DATA UNDER STUDY section start
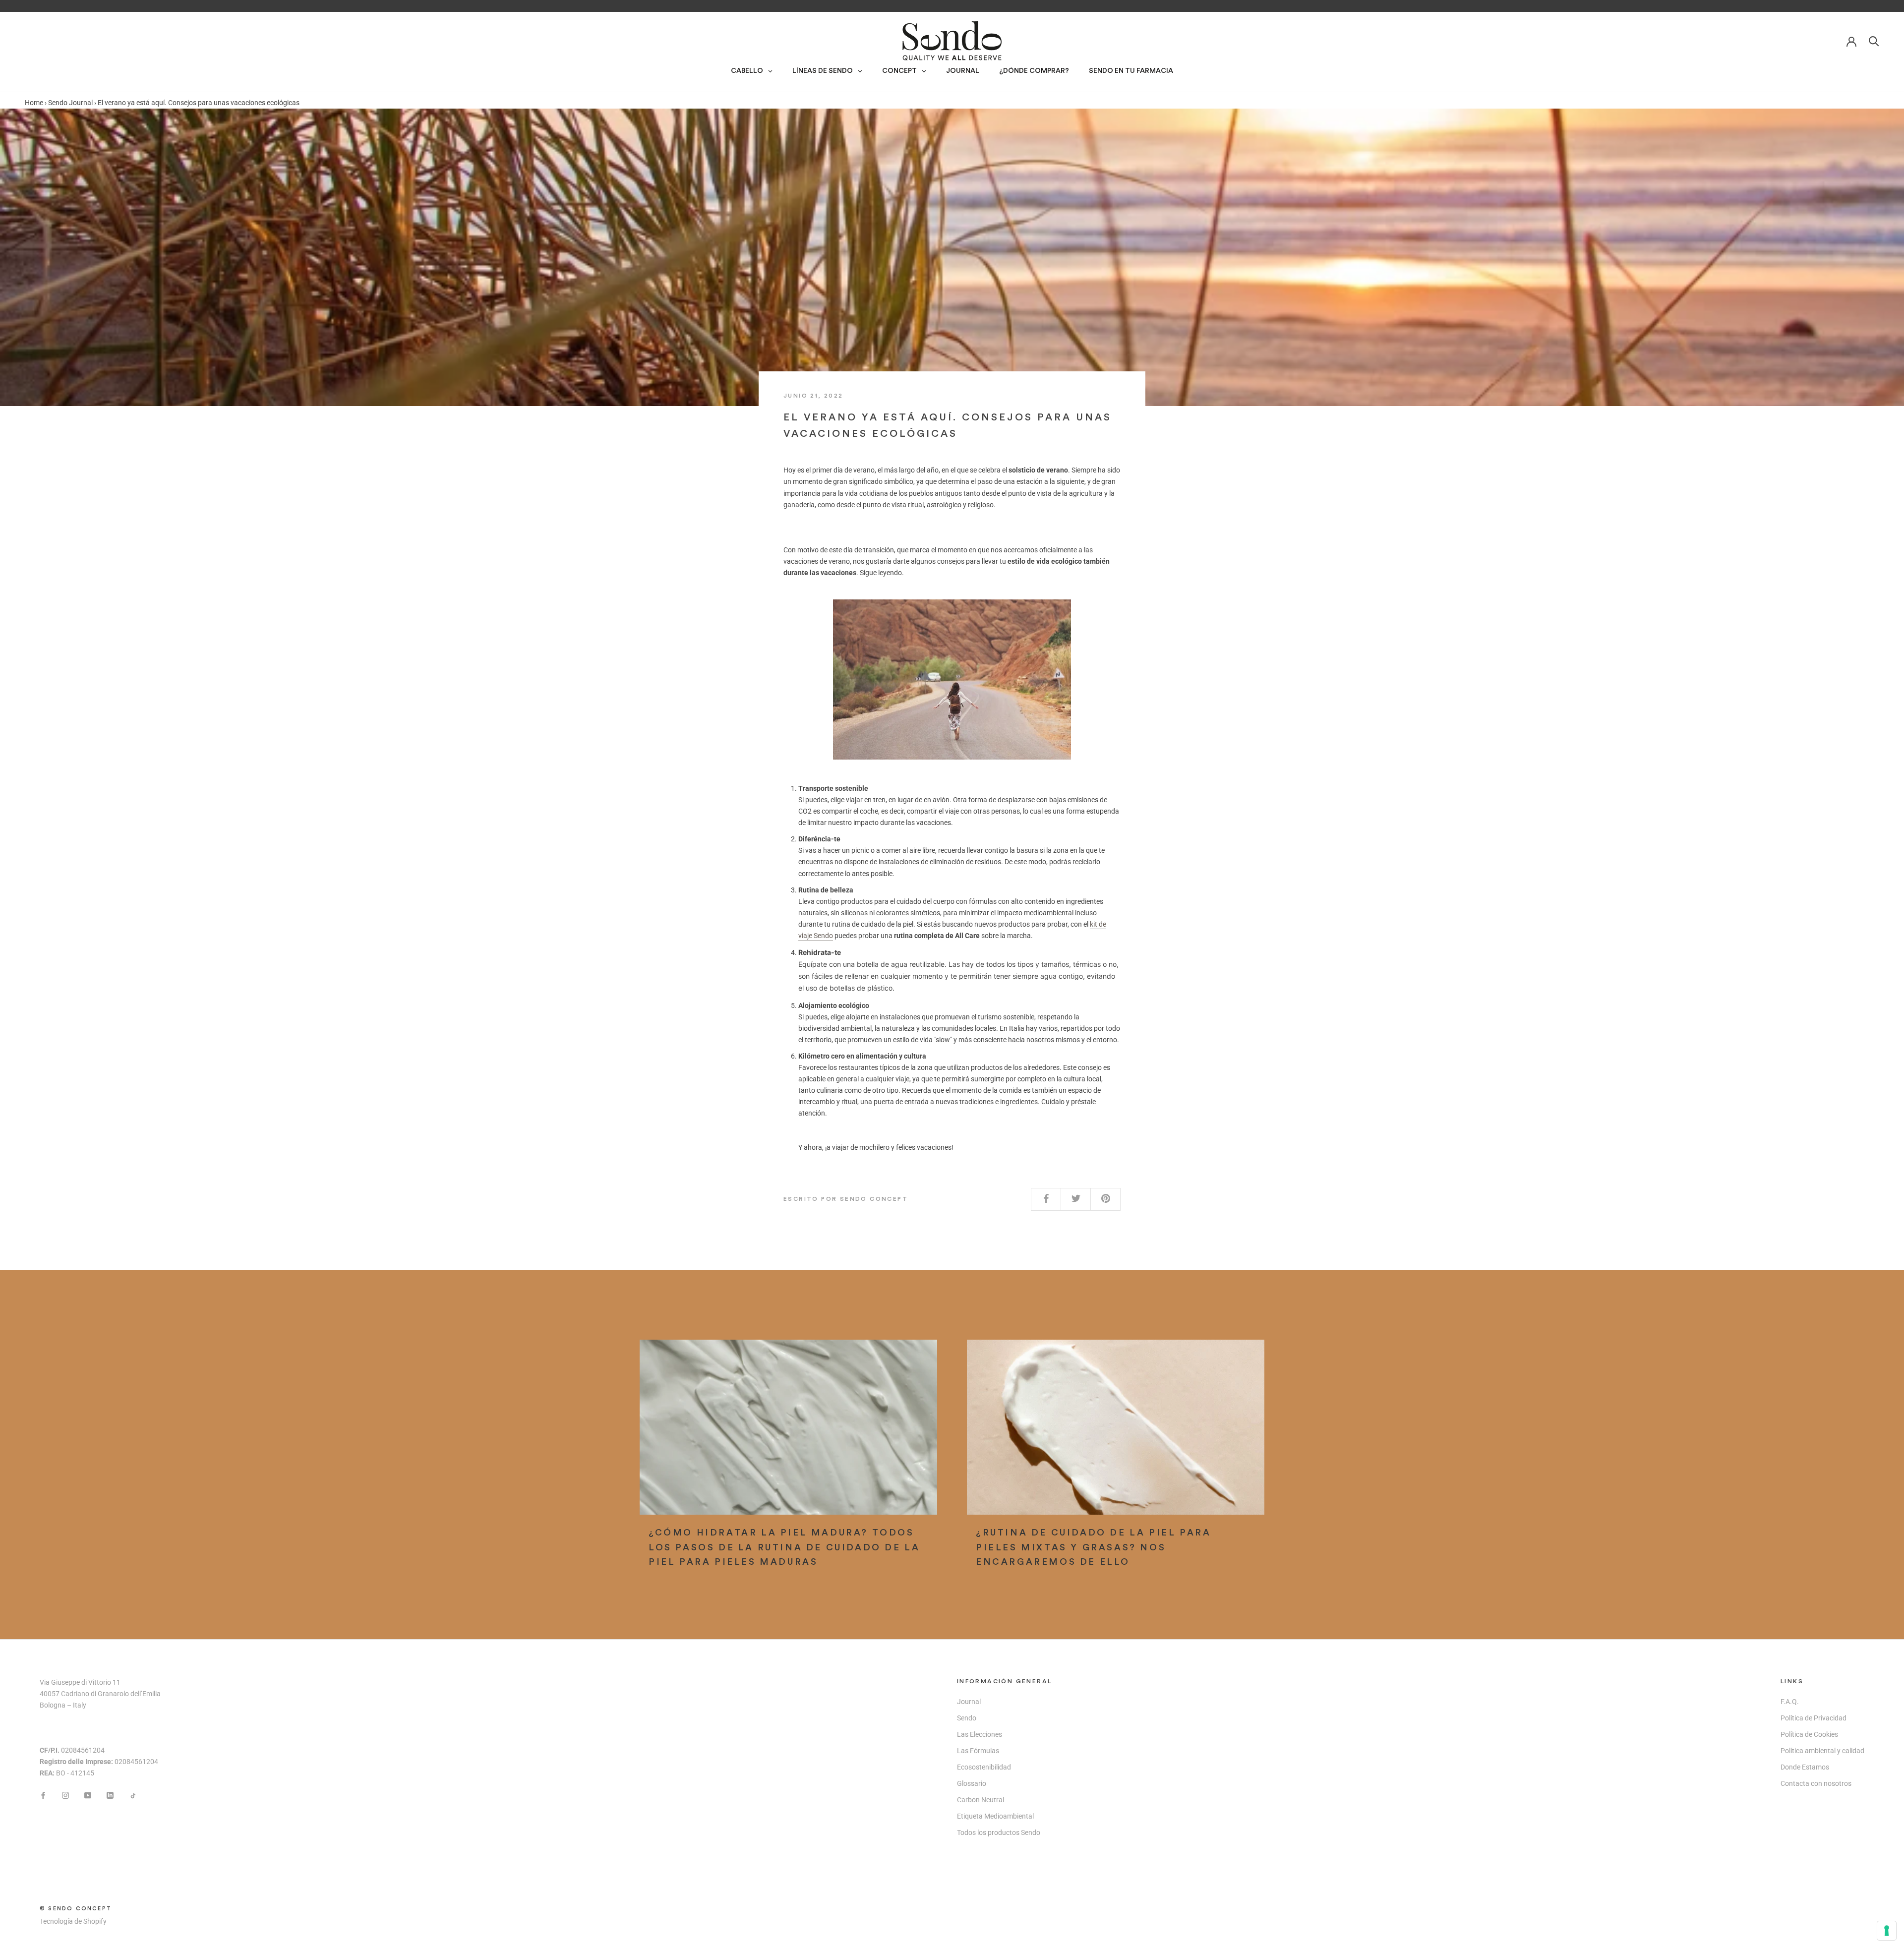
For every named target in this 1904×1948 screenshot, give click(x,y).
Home (34, 103)
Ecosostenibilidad (984, 1767)
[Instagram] (65, 1794)
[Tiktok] (132, 1794)
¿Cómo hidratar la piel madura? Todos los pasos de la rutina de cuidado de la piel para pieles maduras (784, 1547)
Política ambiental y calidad (1822, 1751)
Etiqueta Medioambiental (995, 1816)
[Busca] (1874, 40)
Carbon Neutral (980, 1800)
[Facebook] (43, 1794)
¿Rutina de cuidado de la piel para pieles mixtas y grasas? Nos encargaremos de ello (1093, 1547)
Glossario (971, 1783)
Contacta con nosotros (1816, 1783)
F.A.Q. (1790, 1702)
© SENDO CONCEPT (76, 1908)
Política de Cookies (1809, 1734)
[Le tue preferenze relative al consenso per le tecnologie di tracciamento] (1886, 1930)
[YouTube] (87, 1794)
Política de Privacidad (1813, 1718)
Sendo (966, 1718)
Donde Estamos (1805, 1767)
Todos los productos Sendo (998, 1832)
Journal (969, 1702)
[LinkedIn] (110, 1794)
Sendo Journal (70, 103)
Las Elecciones (979, 1734)
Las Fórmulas (978, 1751)
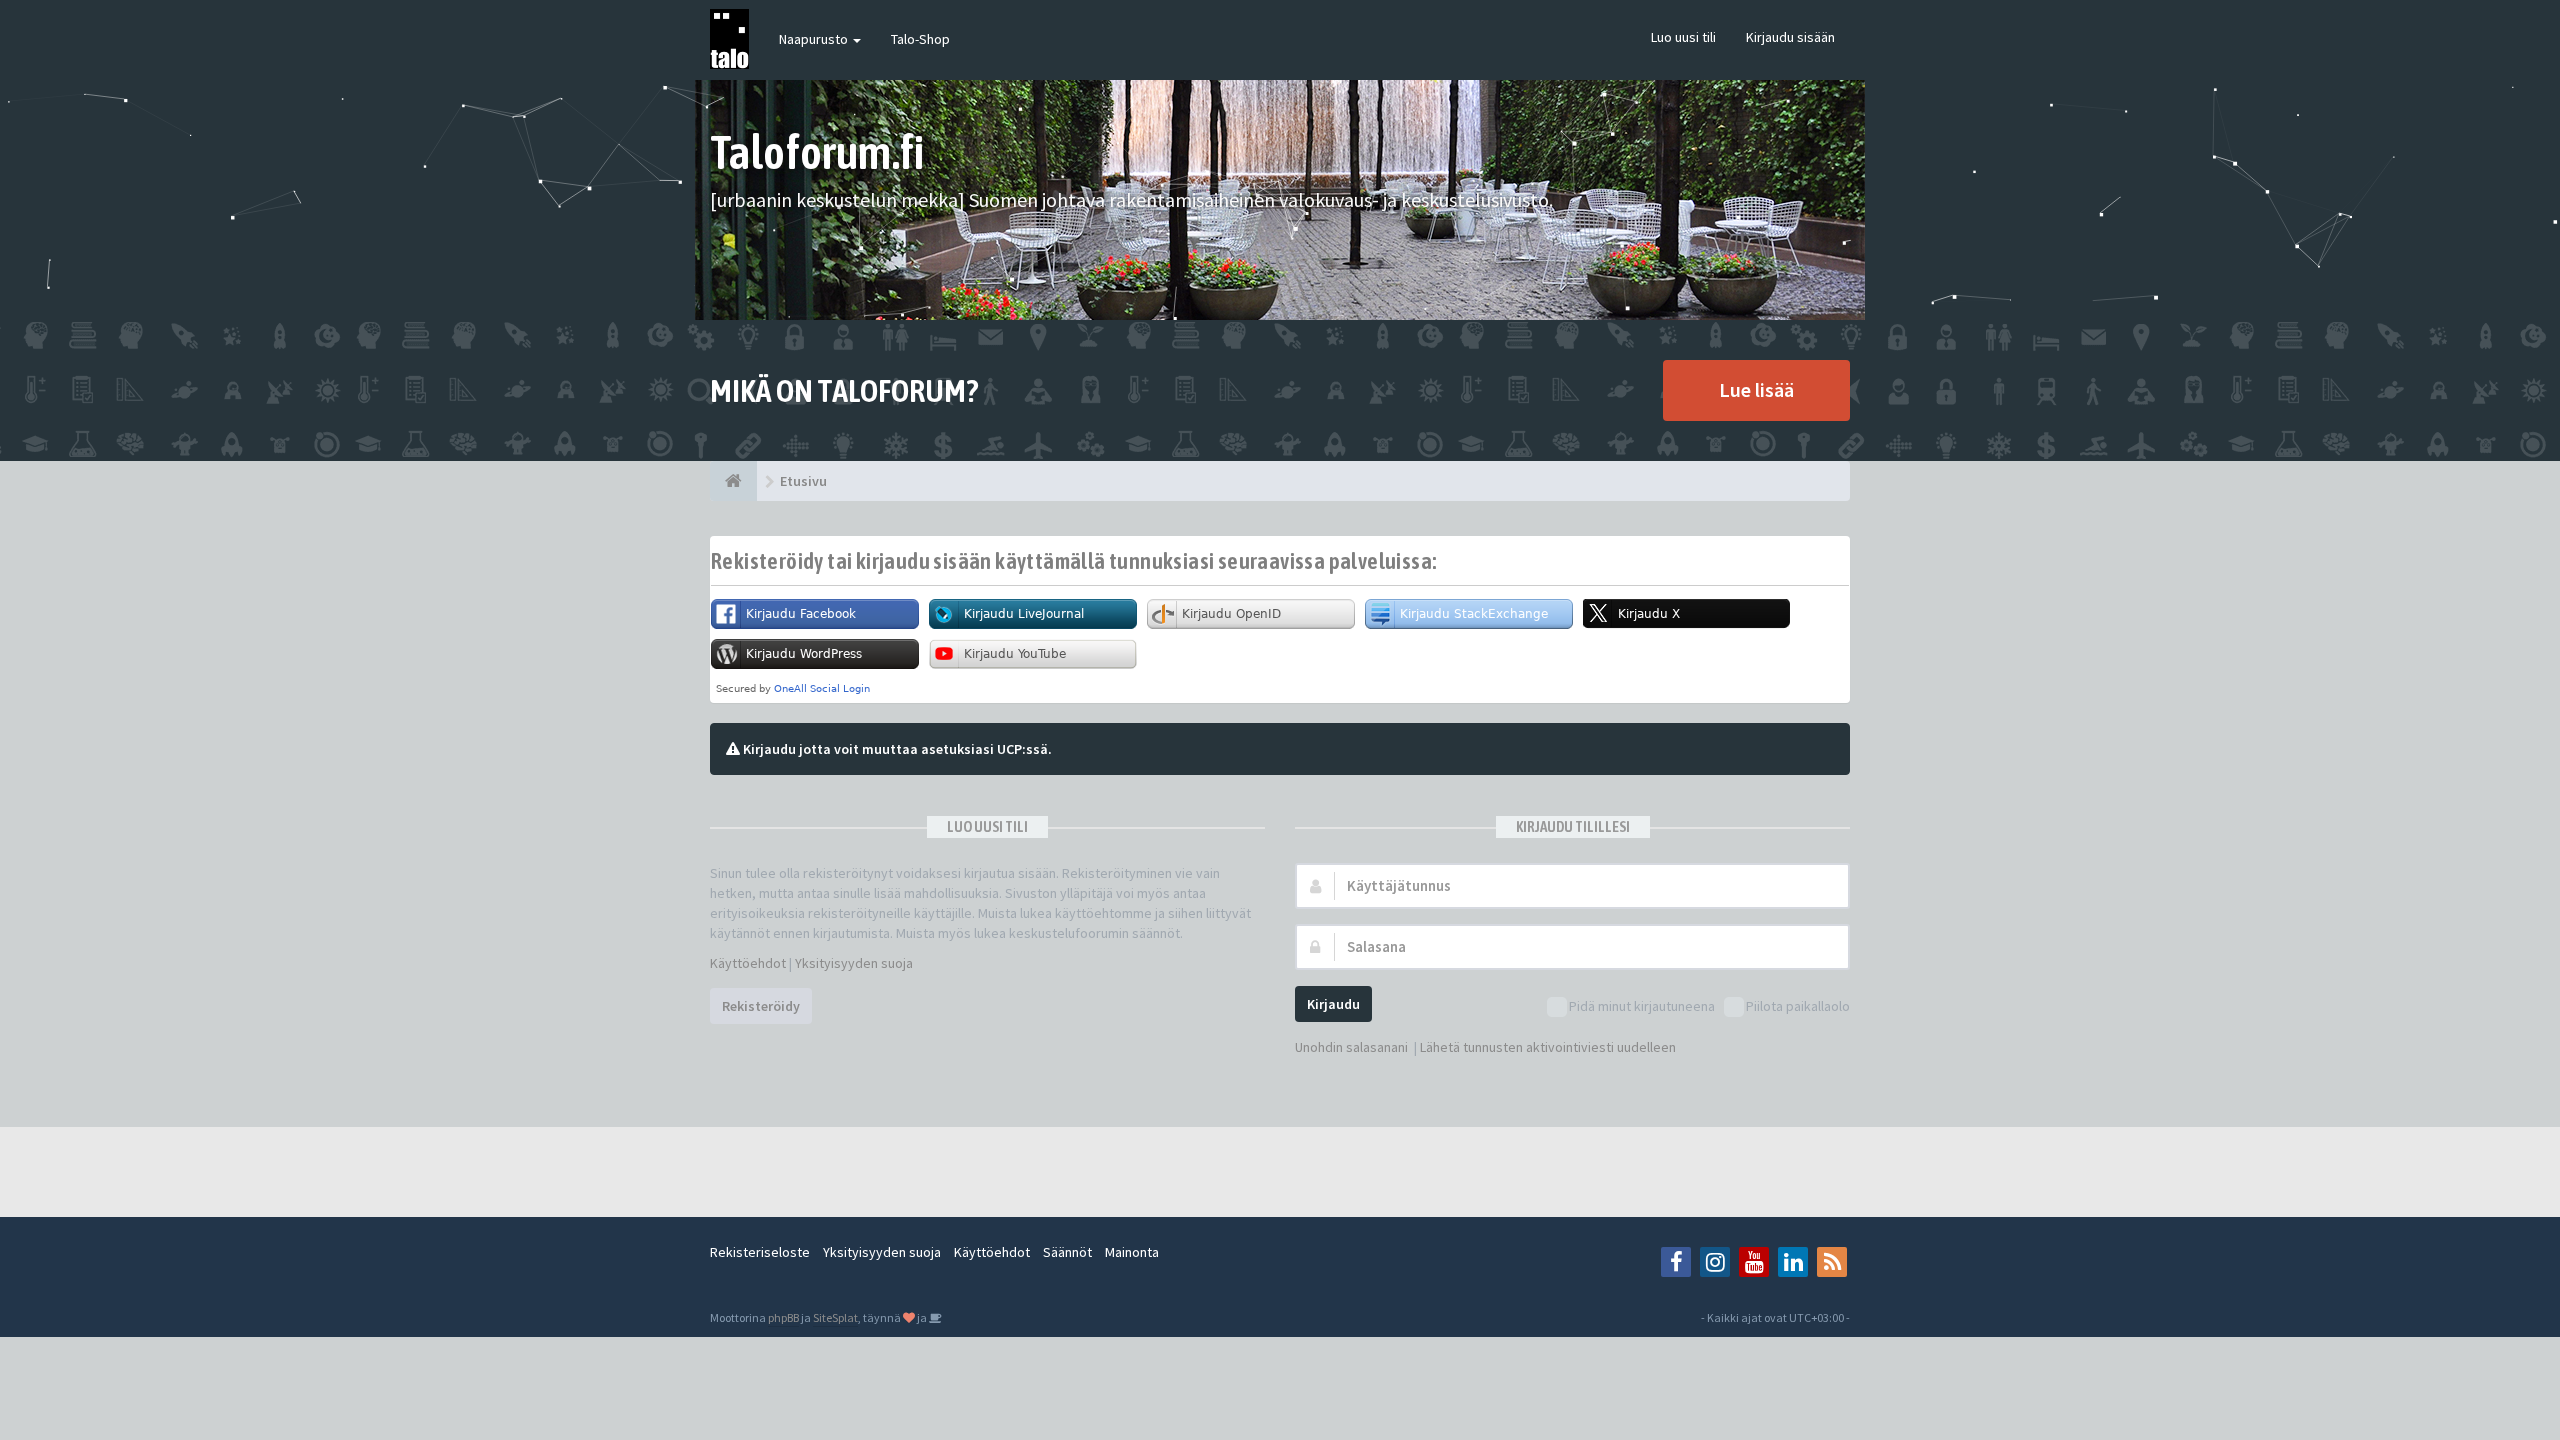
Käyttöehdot (748, 963)
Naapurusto (815, 39)
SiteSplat (835, 1317)
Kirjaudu (1333, 1004)
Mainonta (1132, 1252)
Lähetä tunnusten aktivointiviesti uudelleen (1548, 1047)
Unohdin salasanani (1351, 1047)
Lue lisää (1756, 389)
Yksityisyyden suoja (854, 963)
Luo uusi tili (1683, 37)
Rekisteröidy (761, 1006)
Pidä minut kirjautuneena (1642, 1006)
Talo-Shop (920, 39)
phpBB (783, 1317)
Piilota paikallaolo (1798, 1006)
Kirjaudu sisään (1790, 37)
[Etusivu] (733, 481)
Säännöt (1067, 1252)
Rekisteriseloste (760, 1252)
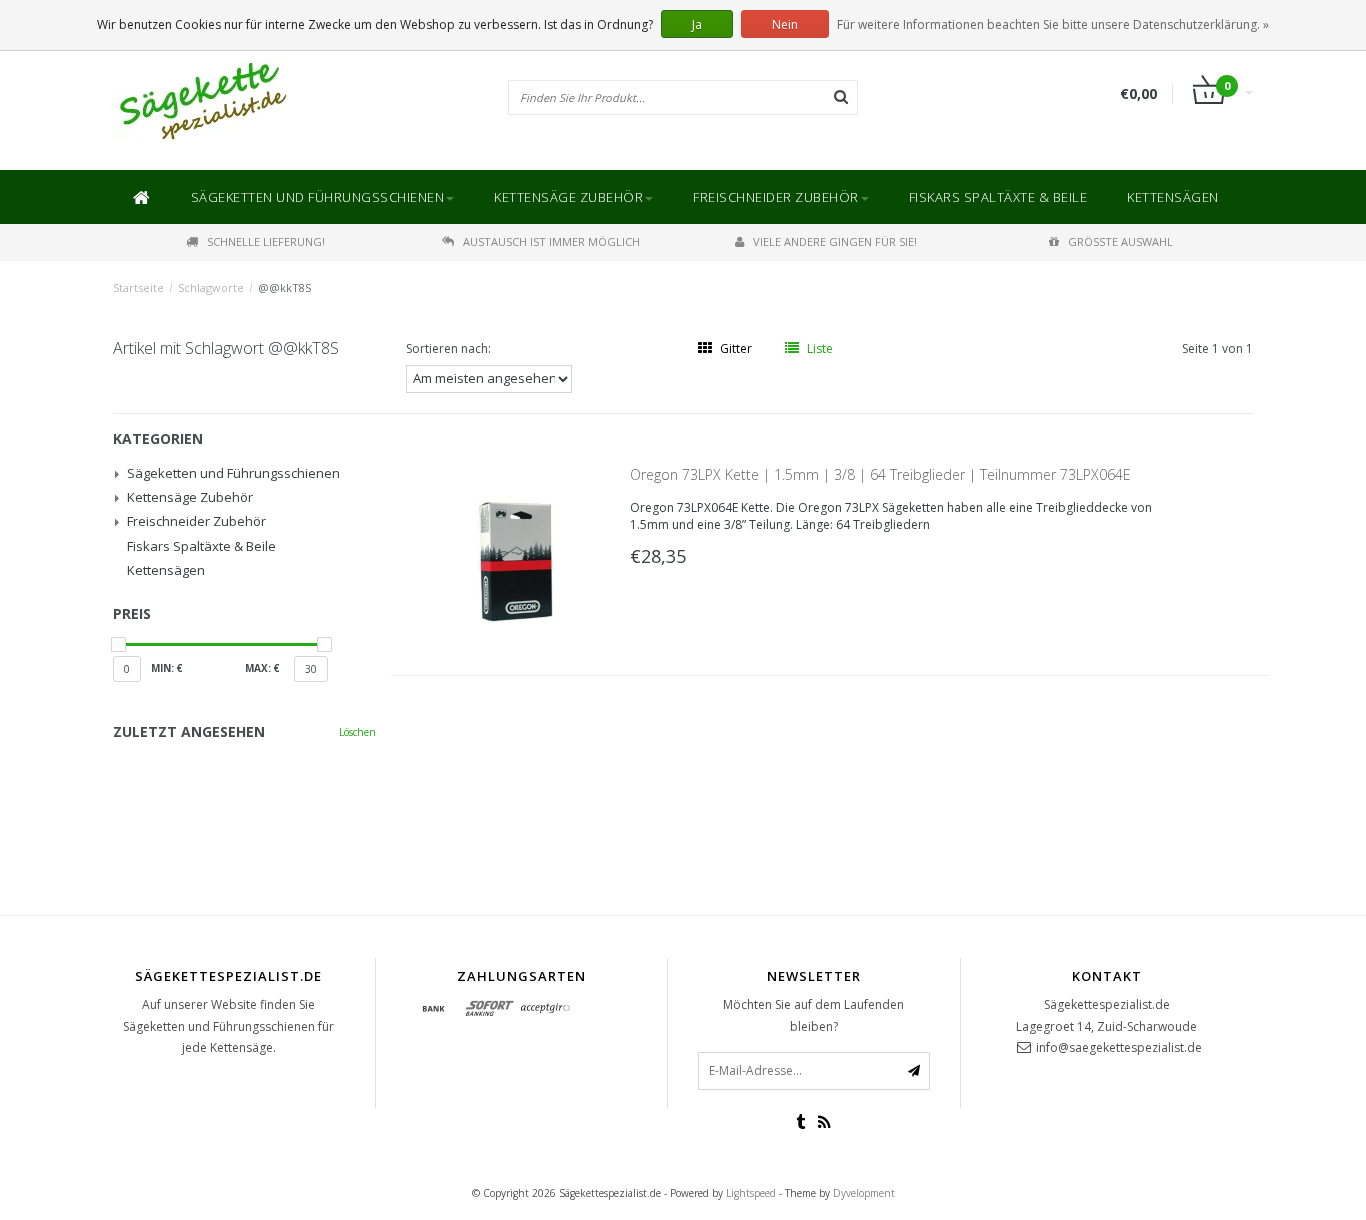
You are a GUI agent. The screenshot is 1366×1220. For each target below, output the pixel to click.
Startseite (138, 287)
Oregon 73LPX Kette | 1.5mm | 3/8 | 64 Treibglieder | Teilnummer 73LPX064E (880, 474)
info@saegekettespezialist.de (1119, 1047)
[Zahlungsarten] (434, 1009)
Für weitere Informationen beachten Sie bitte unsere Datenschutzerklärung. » (1053, 24)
DATA UNDER STUDY section end
§ PROBLEM TO SOLVE: Write out every line of the listing that holds the word "cuidado".

§ FINAL ANSWER:
¿Cómo hidratar la piel madura? Todos los pasos de la rutina de cuidado de la piel para pieles maduras (784, 1547)
¿Rutina de cuidado de la piel para pieles mixtas y grasas? Nos encargaremos de ello (1093, 1547)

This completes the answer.